--- EXCERPTED DATA ---

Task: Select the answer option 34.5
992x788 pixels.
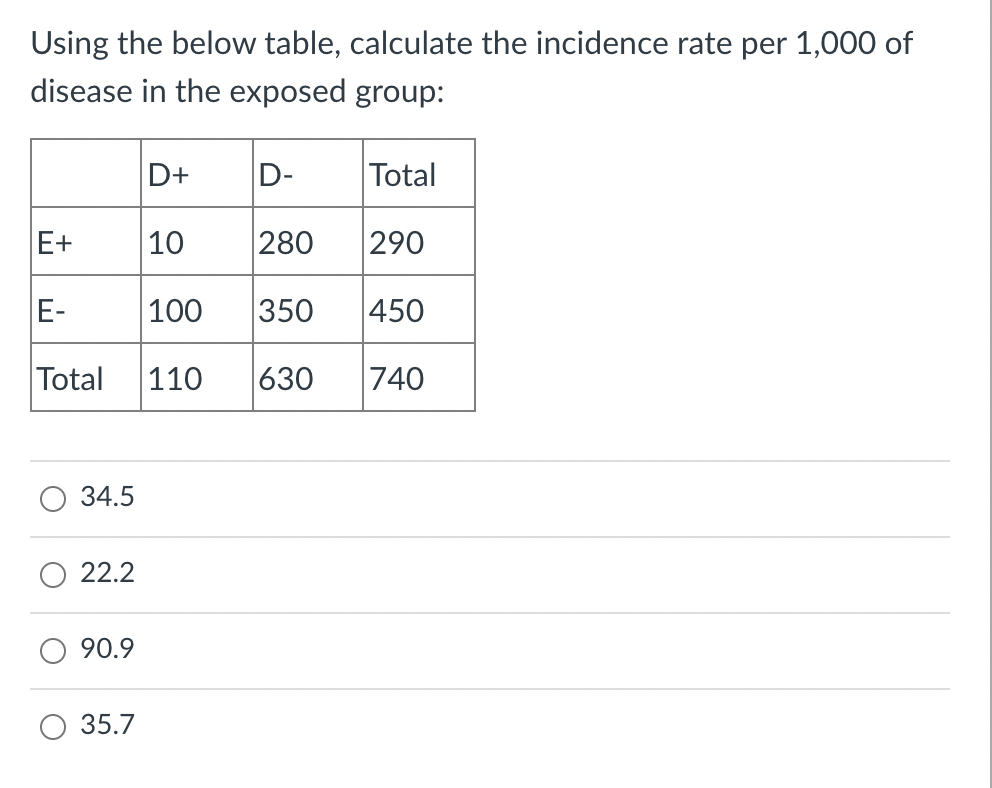Action: pyautogui.click(x=108, y=496)
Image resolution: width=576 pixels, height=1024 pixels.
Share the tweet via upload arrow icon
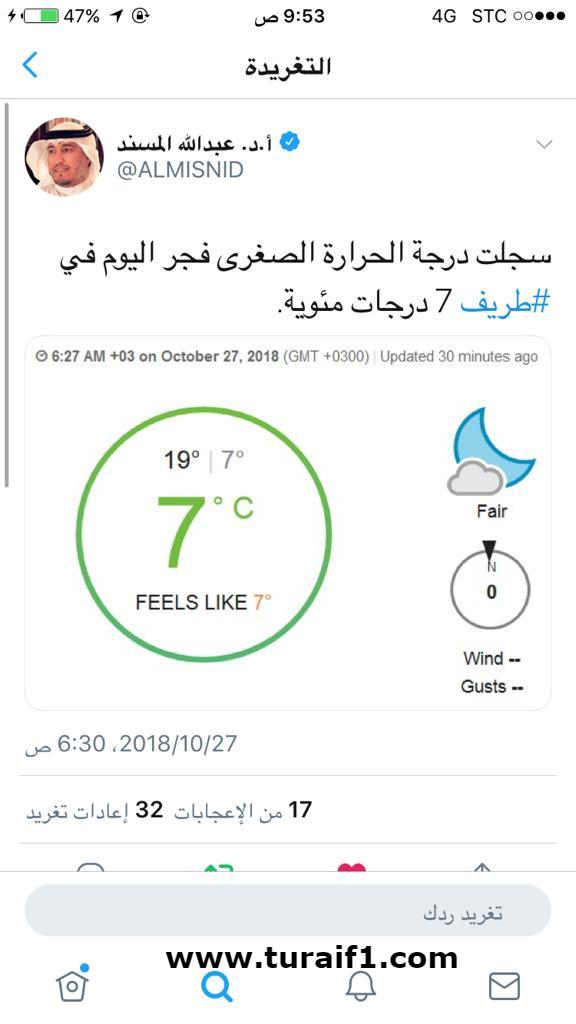click(481, 867)
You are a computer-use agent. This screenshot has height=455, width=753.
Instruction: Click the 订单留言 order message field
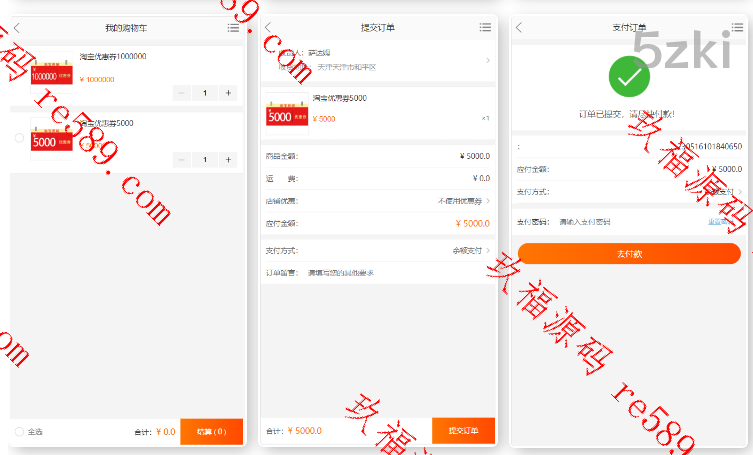pos(380,272)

---

◆ **YOUR INSTRUCTIONS**: Excluding the pictures, restate word for word the lines from the one that holds "You are a computer-use" through the last line of the entries, both ends included.

◆ **SOLUTION**:
You are a computer-use agent. This screenshot has height=455, width=753.
Instruction: Click the 订单留言 order message field
pos(380,272)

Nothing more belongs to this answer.